#### [Requirements]
1. In the kernel density estimation excerpt, what does nonparametric estimation not assume about the data?
2. Rewrite the kernel density estimation excerpt from "Anyway, from a" up to and including "from the data.", with "scatter plots" changed to "box plots".
3. Write what comes next in the kernel density estimation excerpt, picking up after its final formula.

Anyway, from a recent project I learned about KDE and I realized that I did not even know this very basic knowledge.

Kernel Density Estimation

If I was to analyze the distribution of a newly given dataset, the first thing came to my mind was to visualize with some scatter plots (if possible, i.e. low dimensionality). The histogram only comes to my mind later on. However, we are all aware that histogram shapes changes with the choice of the grid size.

Kernel Density Estimation (KDE) is a nonparametric model used for estimating probability density distributions. It can be used to get a smooth PDF (probability density function) from the data.

Nonparametric Estimation

Nonparametric estimation does not assume that data is drawn from a known distribution. Rather, nonparametric models determine the model structure from the underlying data. Some examples of nonparametric models include:

  • Histograms and kernel density estimation.
  • Nonparametric regression.
  • K-nearest neighbor algorithms.
  • Support vector machines.

The univariate case (1 variable):

\(\hat{f}(x,h) = \frac{1}{N}\sum_{i=1}^{N}K_{h}(x-x_{i})\) Basically, we center a smooth scaled kernel function at each data point and then take their average.

\(\hat{f}_{h}(x) = \frac{1}{Nh}\sum_{i=1}^{N}K(\frac{x-x_{i}}{h})\)

#### [Data listing]

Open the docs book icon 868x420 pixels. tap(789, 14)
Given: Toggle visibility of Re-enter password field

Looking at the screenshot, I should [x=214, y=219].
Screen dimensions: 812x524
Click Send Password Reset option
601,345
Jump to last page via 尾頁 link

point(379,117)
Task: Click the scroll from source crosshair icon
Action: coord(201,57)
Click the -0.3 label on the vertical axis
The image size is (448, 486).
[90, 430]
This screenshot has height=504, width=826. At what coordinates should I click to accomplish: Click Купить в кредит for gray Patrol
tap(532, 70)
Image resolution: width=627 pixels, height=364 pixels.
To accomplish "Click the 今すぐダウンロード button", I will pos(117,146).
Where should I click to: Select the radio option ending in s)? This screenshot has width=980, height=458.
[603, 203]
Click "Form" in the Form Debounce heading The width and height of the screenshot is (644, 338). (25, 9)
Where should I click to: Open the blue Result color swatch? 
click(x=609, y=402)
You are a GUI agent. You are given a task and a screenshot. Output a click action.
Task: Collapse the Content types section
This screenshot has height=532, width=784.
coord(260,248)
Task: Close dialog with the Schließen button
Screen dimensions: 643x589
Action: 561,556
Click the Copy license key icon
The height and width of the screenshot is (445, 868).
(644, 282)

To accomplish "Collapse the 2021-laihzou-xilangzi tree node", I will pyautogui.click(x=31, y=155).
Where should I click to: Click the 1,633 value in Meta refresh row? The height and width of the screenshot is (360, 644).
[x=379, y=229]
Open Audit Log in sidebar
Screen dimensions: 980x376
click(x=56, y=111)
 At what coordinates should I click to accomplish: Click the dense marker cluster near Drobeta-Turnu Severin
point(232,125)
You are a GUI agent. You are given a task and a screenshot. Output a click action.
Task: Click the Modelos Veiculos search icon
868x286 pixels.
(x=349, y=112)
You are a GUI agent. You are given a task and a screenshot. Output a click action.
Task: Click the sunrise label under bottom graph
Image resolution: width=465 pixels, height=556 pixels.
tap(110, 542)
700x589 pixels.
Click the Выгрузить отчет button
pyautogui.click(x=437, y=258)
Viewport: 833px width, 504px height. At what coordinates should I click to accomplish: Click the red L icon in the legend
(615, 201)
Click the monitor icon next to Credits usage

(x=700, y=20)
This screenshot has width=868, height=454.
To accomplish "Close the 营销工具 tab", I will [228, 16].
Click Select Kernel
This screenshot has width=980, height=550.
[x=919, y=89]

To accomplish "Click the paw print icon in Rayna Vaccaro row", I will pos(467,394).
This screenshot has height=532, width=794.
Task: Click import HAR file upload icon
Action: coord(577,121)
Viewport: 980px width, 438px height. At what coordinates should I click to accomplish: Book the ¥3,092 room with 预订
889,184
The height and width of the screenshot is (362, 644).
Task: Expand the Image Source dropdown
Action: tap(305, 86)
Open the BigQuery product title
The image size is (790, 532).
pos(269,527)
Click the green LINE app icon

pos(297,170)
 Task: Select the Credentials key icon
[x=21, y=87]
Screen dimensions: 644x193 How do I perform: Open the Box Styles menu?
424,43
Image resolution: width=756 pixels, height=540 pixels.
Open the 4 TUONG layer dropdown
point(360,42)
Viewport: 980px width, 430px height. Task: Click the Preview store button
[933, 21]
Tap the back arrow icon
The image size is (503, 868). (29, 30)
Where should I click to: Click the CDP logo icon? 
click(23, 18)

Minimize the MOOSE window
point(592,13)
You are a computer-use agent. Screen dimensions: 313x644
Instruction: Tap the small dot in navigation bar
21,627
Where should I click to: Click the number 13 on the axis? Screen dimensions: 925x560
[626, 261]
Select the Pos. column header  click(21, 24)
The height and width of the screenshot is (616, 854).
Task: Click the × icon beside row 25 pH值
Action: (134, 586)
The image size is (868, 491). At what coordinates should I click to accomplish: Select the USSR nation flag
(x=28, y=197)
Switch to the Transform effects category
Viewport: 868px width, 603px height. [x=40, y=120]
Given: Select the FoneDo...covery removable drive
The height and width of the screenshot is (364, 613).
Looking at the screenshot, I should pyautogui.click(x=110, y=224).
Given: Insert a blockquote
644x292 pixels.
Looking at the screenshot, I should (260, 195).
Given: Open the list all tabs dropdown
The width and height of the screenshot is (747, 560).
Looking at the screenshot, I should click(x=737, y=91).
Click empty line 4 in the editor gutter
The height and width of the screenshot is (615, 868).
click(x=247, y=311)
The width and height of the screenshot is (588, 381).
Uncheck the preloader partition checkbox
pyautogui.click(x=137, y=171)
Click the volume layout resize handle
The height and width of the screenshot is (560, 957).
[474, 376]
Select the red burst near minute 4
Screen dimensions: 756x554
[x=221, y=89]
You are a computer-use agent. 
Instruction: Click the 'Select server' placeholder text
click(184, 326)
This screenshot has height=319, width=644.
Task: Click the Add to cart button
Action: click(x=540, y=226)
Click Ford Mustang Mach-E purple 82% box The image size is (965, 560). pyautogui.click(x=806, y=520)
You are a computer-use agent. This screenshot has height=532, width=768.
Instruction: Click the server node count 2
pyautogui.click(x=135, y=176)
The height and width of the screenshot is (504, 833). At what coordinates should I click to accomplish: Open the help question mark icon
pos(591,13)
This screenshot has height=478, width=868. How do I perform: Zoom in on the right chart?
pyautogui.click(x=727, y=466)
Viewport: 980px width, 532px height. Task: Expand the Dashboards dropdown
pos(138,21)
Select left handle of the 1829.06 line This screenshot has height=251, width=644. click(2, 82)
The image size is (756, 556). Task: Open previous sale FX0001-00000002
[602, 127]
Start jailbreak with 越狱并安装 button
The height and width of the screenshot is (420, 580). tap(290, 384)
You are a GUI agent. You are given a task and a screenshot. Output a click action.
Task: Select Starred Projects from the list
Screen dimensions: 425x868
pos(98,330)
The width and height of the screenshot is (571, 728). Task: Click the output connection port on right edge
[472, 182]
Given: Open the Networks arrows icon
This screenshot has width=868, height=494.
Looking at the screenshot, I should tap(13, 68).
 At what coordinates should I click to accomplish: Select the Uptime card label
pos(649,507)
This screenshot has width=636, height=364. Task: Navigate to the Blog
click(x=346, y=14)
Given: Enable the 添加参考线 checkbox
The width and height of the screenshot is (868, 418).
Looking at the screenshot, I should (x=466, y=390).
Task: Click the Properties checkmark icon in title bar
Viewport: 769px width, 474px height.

#### [Exercise results]
1. It does not assume that the data is drawn from a known distribution.

2.
Anyway, from a recent project I learned about KDE and I realized that I did not even know this very basic knowledge.

Kernel Density Estimation

If I was to analyze the distribution of a newly given dataset, the first thing came to my mind was to visualize with some box plots (if possible, i.e. low dimensionality). The histogram only comes to my mind later on. However, we are all aware that histogram shapes changes with the choice of the grid size.

Kernel Density Estimation (KDE) is a nonparametric model used for estimating probability density distributions. It can be used to get a smooth PDF (probability density function) from the data.

3.
  • $K$ is the kernel (a simple non-negative function like the normal or uniform distribution)
  • $h$ is the bandwidth (a real positive number that defines smoothness of the density plot)
    • For each $x_{i}$, draw a normal distribution $N(x_{i}, h^2)$ (mean: $x_{i}$, variance: $h^2$)
    • A small bandwidth leads to undersmoothing; A huge bandwidth leads to oversmoothing.

The Gaussian kernel is one of the most commonly used one: \(K(u)=\frac{1}{\sqrt{2\pi}}exp(-\frac{u^2}{2})\)

The intuition behind KDE is straightforward – the more data points in a sample that occur around a location, the higher the likelihood of an observation occurring at that location.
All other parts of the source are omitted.